News

Top UK Science Councellor carries many hats

Published on March 2, 2010

According to The Times, the British Government’s top science advisor and his wife owns a consulting firm which manages fisheries that zoologists say is catching tens of thousands threatened fish in the Indian Ocean.

Professor John Beddington and his wife are sole shareholders in, and last year made some 550,000 euros from, the Marine Resources Assessment Group (MRAG), which manages fisheries and provides specialist advise on a global basis.

A report from the Zoological Society of London (ZSL), which manages London Zoo, now claims that commercial fishing managed by his company in the Chagos archipelago off the Maldives is “almost certainly having detrimental effects on the ecosystem”.

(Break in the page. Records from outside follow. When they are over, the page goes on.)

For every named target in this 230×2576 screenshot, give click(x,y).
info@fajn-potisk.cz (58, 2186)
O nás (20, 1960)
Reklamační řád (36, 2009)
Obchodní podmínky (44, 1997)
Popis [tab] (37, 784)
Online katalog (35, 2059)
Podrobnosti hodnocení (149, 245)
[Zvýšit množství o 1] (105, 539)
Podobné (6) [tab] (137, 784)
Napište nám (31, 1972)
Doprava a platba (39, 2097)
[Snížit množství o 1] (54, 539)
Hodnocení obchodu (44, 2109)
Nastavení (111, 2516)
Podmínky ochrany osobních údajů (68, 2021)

The Chagos archipelago consists of about 55 islands in British territorial water south of the Maldives, and The Foreign Office awarded MRAG a contract to manage commercial fishing around the islands in 2005.

The recent ZSL report claims that tens of thousands of ray fish and sharks, described as vulnerable or “near threatened” species, have been caught in these waters by trawlers, primarily as bycatch from tuna fisheries.

“You can’t say it is a well-managed fishery,” Heather Koldeway, the report’s author, told The Times. “The amount of bycatch is immense and there are species in it which are threatened.”

As the Government’s chief scientific advisor, Beddington has warned against overfishing, but MRAG is now opposing plans from Foreign secretary David Miliband to ban fishing in the area and establish it as one of the world’s largest marine reserves.